Material supplied:
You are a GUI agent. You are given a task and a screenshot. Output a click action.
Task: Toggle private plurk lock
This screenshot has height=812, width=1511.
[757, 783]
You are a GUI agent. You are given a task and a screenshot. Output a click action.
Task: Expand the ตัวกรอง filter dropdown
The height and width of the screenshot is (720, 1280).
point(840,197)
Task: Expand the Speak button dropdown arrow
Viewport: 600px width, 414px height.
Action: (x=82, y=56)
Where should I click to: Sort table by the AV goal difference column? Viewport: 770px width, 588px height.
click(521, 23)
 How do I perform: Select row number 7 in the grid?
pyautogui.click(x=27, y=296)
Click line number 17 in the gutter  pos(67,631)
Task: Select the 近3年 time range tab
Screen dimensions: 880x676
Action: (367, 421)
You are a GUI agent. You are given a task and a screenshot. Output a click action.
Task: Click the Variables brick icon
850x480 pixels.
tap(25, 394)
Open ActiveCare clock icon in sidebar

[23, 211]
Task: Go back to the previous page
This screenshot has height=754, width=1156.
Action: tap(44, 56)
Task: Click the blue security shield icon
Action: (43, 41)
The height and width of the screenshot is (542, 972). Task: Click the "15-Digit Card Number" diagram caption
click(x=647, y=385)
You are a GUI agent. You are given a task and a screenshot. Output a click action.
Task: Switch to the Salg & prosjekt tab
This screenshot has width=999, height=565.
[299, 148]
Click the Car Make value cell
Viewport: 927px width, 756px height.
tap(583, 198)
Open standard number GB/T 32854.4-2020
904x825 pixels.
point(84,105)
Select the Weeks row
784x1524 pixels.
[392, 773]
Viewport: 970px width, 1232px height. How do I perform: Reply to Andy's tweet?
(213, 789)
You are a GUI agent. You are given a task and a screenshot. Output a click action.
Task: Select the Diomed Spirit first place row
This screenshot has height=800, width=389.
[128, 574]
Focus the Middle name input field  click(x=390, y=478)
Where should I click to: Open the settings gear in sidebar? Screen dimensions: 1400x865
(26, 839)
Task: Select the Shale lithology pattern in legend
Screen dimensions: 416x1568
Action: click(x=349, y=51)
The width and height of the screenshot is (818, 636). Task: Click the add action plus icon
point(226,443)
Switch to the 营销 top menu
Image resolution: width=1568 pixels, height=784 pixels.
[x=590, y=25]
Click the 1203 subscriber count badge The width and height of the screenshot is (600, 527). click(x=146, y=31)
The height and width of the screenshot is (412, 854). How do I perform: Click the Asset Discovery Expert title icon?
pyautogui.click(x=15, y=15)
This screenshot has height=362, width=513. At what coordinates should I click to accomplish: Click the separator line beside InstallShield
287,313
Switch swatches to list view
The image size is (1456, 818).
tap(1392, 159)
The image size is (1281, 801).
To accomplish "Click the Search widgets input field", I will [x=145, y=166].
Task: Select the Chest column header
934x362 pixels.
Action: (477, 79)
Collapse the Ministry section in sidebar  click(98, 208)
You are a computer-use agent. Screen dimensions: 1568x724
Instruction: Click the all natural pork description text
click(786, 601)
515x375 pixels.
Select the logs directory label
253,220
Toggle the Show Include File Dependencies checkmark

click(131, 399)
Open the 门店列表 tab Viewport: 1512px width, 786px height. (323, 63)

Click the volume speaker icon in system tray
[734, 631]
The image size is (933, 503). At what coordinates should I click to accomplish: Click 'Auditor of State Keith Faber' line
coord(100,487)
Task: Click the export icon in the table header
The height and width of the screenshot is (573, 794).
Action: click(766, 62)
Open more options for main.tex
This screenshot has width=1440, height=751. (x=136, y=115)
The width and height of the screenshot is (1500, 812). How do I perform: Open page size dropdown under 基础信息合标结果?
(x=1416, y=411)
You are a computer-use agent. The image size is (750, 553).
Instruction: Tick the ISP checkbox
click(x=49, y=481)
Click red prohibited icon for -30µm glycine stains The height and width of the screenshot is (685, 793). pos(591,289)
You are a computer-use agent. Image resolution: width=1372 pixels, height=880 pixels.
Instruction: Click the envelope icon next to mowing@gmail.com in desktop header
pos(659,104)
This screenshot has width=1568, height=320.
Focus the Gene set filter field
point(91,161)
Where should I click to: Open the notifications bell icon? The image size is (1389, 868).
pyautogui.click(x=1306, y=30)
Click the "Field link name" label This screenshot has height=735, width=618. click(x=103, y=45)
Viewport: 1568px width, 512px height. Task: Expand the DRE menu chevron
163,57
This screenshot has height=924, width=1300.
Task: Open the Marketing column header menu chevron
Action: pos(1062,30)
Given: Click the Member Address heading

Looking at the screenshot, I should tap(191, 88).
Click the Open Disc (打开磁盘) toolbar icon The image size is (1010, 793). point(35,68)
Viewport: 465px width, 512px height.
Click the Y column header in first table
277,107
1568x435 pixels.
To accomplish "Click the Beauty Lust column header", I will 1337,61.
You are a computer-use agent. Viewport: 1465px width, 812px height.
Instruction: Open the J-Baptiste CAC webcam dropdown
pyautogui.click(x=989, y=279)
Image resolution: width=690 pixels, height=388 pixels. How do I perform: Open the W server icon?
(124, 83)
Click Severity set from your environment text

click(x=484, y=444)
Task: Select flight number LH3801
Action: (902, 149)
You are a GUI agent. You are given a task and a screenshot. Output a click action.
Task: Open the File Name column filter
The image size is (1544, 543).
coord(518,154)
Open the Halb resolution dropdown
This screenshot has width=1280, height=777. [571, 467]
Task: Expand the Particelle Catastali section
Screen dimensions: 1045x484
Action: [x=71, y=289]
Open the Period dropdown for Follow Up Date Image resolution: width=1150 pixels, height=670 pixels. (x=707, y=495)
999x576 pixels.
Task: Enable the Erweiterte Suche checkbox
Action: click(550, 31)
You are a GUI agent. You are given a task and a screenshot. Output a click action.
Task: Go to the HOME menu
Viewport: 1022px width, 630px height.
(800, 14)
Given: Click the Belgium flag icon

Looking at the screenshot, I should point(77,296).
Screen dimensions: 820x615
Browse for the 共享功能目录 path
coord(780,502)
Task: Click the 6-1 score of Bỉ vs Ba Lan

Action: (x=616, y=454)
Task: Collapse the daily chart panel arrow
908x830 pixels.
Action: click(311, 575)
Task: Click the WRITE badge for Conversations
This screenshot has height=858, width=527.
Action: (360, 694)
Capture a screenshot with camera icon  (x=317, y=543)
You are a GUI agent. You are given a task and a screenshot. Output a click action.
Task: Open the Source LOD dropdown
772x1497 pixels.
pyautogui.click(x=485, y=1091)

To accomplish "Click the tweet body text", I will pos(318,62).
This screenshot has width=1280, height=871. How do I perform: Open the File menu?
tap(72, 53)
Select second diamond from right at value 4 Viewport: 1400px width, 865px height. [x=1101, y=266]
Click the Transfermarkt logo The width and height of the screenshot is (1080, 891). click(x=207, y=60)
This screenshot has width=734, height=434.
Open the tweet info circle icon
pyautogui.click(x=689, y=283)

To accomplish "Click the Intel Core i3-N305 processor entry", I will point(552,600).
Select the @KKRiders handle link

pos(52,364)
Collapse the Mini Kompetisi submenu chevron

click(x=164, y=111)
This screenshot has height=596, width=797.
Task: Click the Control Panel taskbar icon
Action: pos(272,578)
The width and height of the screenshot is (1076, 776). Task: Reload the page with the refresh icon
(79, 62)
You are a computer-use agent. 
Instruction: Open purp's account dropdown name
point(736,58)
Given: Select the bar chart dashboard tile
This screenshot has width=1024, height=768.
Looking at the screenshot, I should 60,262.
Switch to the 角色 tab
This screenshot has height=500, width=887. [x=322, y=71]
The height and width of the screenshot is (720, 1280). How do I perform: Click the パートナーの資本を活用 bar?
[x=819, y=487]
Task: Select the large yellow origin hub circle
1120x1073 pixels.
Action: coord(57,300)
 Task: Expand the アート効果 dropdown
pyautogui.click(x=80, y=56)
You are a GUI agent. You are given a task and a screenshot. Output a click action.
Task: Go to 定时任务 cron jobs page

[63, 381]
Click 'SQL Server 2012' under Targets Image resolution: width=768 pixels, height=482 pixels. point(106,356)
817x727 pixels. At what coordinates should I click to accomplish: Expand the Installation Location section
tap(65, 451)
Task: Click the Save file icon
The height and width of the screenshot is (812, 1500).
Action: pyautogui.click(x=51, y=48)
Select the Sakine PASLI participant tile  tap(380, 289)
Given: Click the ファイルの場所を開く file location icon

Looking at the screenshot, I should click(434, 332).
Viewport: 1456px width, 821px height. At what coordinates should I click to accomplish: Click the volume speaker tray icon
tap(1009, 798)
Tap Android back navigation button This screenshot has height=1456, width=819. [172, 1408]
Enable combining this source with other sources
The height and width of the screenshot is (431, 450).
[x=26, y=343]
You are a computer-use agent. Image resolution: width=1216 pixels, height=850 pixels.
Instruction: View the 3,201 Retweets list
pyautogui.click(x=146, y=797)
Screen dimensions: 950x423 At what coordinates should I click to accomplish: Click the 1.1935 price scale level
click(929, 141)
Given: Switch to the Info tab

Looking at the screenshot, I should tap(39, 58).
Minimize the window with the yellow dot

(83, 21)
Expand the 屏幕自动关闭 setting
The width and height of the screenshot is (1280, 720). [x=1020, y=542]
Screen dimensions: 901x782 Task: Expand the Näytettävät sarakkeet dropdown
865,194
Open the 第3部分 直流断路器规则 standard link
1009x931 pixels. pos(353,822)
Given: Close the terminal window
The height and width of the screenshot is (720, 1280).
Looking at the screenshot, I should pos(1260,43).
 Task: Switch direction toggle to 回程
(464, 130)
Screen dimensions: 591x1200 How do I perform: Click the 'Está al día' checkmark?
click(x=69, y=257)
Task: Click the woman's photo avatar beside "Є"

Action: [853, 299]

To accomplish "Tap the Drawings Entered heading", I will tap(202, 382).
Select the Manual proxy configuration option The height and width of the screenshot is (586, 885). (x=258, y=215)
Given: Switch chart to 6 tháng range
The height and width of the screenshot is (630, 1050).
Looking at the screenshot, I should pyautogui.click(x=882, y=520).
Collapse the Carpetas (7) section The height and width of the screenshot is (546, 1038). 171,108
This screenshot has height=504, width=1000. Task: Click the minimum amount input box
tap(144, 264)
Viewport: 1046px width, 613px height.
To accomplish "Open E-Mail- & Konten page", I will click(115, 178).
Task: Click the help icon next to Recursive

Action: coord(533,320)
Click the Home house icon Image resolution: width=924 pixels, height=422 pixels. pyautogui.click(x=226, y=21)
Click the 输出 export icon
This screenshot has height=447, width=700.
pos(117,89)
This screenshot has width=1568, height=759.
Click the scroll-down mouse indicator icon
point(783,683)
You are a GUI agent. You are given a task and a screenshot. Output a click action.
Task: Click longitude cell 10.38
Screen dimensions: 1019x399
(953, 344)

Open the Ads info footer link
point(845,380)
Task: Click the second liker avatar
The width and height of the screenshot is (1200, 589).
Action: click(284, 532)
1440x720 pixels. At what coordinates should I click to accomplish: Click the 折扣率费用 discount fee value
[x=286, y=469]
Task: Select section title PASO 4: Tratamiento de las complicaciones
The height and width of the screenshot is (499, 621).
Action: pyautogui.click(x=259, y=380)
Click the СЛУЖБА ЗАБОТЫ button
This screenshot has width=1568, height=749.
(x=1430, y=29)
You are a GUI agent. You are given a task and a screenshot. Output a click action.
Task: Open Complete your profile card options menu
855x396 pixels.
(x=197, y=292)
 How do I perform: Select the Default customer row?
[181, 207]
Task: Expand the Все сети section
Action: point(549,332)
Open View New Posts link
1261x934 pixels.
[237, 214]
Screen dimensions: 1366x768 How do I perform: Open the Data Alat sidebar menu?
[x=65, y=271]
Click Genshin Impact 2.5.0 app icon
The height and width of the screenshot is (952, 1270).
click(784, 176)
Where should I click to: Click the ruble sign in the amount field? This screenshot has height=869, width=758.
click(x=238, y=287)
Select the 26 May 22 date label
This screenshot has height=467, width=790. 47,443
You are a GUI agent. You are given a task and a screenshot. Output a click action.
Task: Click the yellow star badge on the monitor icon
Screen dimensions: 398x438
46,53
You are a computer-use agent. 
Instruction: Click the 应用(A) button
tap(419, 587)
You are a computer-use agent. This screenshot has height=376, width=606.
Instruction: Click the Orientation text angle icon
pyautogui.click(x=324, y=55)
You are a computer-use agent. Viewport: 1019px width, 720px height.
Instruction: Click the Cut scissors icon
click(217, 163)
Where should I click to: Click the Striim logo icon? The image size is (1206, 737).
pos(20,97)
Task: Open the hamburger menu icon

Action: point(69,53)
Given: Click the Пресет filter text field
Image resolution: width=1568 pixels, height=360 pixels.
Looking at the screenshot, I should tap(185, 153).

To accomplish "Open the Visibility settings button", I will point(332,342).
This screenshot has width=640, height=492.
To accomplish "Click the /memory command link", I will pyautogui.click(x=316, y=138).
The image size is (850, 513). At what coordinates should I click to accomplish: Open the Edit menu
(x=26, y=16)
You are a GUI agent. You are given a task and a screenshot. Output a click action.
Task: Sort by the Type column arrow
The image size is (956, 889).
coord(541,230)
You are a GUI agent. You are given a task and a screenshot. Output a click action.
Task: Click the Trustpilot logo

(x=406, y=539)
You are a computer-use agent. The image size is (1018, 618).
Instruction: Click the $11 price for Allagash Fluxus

Your instructions: Using the listing above, return word for word each line from the one that has "The height and width of the screenshot is (542, 972)." through the one that has "Task: Switch to the Salg & prosjekt tab", and no line outside that range.

Answer to this task:
The height and width of the screenshot is (542, 972). Task: Click the "15-Digit Card Number" diagram caption
click(x=647, y=385)
You are a GUI agent. You are given a task and a screenshot. Output a click action.
Task: Switch to the Salg & prosjekt tab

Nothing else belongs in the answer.